Come detto le vittorie non sorridono ai neroazzurri: "Se vogliamo restare in cima dobbiamo essere solo bravi, non ci sono scorciatoie o mosse particolari. Devi andare a sfidarli convinto che puoi avere la meglio in molte fasi di gioco. Non possiamo più tirarci indietro, loro sono talmente bravi che devi andare a creare più di un problema, non puoi pensare di sfruttare una sola situazione a favore, e noi abbiamo le qualità per creargli problemi. Ora siamo dentro fino al collo, magari insperato ma poi dopo un po' prendi i connotati del livello dove vivi e ora devi andare a cercare di vincere in casa loro. Ci vuole equilibrio, ci vuole arte e questa viene dal lavoro quotidiano. A questi calciatori posso raccontare poche cose, basti vedere l'atteggiamento dopo il 2-2 nel derby, ti fa capire cosa hanno nella testa e nel cuore. Vogliono imbottire la squadra di interismo, hanno avuto la determinazione nei momenti in cui hanno dovuto dimostrare le loro intenzioni, parlo del secondo pareggio. Questi sono calciatori professionisti e sanno qual è l'atteggiamento giusto per vincere. E' una questione mentale e io non posso farci niente, quando subisci il 2-2 sei praticamente nullo, puoi parlare in panchina e nessuno ti ascolta a meno che non gli mandi un messaggio da leggere, hanno saputo reagire da soli".

Napoli primo e Inter seconda, con la Juve staccata, per Spalletti non è frutto del caso: "L'Inter ha lavorato bene per le scelte che ha fatto, il Napoli lavora da tre anni sullo stesso progetto, poi dipende dalle valutazioni e le analisi che si vogliono fare. Per il momento siamo stati bravi nelle scelte di cui parlavo prima, nel saper cogliere l'attimo da parte di questi professionisti.

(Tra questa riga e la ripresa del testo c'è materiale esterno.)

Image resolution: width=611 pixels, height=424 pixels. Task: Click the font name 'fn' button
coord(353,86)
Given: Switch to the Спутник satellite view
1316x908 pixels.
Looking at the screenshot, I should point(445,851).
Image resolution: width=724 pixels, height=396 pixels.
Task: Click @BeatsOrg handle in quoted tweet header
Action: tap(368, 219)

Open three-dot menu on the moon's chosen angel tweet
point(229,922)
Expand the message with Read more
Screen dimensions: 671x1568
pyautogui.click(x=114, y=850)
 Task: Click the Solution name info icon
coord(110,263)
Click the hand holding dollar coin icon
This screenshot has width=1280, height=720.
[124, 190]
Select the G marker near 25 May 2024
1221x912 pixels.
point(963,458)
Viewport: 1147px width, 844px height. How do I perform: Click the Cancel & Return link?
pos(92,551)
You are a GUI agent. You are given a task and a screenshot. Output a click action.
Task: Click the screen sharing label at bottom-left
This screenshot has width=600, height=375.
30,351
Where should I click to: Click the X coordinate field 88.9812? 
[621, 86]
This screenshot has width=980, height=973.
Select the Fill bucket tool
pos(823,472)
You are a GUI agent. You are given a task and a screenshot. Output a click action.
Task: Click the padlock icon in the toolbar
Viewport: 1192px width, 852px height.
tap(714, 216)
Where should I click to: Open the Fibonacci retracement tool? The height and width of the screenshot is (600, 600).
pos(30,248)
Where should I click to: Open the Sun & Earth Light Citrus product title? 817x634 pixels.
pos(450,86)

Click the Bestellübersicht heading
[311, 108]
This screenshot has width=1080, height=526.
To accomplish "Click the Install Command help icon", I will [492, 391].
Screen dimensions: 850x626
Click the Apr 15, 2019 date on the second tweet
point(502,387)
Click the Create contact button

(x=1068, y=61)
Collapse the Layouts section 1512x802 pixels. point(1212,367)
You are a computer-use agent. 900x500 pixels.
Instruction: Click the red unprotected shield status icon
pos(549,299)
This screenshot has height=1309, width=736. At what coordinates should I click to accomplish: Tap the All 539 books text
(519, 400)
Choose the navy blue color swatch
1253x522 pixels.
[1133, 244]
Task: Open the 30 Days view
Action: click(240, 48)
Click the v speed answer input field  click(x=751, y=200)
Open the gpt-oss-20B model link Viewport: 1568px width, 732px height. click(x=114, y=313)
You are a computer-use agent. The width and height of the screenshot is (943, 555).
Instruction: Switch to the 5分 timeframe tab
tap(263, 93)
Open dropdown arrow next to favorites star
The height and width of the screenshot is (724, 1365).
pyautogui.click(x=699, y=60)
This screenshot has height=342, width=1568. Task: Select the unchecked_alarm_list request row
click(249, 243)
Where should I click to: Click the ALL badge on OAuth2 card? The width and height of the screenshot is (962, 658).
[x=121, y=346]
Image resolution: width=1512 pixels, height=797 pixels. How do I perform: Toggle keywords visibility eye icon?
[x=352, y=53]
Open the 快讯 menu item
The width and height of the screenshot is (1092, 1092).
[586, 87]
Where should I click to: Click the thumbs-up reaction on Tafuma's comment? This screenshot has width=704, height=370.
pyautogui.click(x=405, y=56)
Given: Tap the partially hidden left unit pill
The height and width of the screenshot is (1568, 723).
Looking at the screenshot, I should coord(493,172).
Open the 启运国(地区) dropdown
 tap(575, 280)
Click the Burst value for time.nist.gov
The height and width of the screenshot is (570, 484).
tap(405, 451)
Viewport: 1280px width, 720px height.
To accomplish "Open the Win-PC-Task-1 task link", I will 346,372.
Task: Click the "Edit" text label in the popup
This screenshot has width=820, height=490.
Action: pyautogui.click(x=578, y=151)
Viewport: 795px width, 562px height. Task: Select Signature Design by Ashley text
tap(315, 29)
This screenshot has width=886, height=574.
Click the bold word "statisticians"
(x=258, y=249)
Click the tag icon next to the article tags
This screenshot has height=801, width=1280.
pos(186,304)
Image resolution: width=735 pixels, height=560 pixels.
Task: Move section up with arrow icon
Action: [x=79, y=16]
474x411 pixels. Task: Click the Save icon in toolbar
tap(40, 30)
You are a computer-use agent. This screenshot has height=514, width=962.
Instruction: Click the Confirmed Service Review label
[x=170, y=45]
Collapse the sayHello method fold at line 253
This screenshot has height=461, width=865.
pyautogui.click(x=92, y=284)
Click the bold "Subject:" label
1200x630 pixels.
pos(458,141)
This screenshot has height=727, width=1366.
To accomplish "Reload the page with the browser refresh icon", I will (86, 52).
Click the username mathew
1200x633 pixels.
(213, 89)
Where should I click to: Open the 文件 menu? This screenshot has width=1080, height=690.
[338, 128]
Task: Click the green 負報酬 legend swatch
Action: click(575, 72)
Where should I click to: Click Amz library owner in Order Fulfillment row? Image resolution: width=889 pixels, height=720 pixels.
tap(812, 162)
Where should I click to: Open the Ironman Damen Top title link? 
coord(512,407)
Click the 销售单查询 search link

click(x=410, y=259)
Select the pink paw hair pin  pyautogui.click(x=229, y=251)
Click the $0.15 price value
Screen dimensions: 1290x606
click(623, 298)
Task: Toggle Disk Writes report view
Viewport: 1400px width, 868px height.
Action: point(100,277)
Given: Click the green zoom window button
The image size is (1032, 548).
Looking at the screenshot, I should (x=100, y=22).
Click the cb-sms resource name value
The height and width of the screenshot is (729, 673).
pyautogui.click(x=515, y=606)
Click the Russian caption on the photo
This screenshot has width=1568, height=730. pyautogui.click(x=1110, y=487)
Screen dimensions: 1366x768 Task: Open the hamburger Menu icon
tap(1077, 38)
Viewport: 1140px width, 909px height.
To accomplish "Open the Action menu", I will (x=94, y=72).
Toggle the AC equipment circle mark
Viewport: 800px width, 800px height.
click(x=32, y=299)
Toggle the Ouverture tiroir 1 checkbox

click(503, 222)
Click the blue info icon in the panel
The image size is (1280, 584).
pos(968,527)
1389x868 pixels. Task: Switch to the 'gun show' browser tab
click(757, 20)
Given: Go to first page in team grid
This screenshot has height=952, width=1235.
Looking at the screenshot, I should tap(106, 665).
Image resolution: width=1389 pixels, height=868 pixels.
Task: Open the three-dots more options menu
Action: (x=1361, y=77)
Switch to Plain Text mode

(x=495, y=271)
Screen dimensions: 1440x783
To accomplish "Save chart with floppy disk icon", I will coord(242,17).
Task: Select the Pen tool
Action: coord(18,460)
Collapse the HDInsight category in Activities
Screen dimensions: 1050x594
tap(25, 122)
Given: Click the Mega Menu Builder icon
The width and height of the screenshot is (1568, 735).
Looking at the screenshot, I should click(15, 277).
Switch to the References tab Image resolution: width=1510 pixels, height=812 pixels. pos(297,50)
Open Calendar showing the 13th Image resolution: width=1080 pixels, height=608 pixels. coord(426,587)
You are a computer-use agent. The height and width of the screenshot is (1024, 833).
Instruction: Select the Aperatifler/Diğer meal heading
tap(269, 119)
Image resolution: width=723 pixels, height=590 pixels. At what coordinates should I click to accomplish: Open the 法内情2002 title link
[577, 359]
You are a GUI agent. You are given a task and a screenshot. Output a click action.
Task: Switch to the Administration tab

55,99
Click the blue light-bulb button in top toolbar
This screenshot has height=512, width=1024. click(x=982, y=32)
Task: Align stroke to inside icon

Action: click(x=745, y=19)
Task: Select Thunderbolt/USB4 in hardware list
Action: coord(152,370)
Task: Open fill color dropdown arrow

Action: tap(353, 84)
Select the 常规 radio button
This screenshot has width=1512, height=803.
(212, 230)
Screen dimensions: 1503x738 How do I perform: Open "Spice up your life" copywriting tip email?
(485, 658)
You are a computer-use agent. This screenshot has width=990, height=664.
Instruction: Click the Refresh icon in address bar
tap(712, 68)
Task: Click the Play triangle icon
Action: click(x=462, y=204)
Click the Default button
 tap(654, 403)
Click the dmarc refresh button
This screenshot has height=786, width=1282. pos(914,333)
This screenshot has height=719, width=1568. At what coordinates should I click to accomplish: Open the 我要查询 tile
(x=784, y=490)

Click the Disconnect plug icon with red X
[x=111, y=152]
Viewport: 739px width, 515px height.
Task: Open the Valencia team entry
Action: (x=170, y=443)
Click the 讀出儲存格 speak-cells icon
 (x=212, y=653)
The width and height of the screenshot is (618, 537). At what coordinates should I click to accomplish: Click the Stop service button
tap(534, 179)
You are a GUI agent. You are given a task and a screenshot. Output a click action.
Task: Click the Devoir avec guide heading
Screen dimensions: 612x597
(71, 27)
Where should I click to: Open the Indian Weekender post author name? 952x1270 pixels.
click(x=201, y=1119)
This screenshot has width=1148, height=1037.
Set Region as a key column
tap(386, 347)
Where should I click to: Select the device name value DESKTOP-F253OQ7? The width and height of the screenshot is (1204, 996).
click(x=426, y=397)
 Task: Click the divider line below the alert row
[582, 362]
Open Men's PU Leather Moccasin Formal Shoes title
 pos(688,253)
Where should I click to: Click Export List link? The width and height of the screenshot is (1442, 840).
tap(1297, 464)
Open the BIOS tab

Il Napoli fa calcio a questi livelli da tre anni ed è sempre lì mandando un messaggio importante anche in Europa, uno spot per il nostro calcio. Ma non dimentichiamoci tutto il resto o commettiamo un errore. Ogni settimana parte un treno, un po' come per Icardi, chi è davanti è quella che vincerà e chi è dietro è fuori dalla Champions. A me il Napoli sta simpatico, Sarri anche, ma per vincere il campionato bisogna arrivare davanti la Juventus. Se perdi sei due punti dietro ma c'è ancora un campionato da giocare. La Roma è fortissima, la conosco bene, ha venduto un paio di calciatori ma ne ha comprati dello stesso livello, l'anno scorso ha fatto un campionato importante. Anche la Lazio è dentro, non la dimenticate, per mentalità, gioco, telaio, per struttura fisica di squadra, capacità di Peruzzi di dare il contributo. Il Milan? Mi fido di Montella, è uno che sa parlare di calcio e se dice che le qualità per rientrare nel giro ci credo. Abbiao già nominato sei squadre da zona Champions e con quelle dovremo vedercela fino in fondo se riusciremo a starci".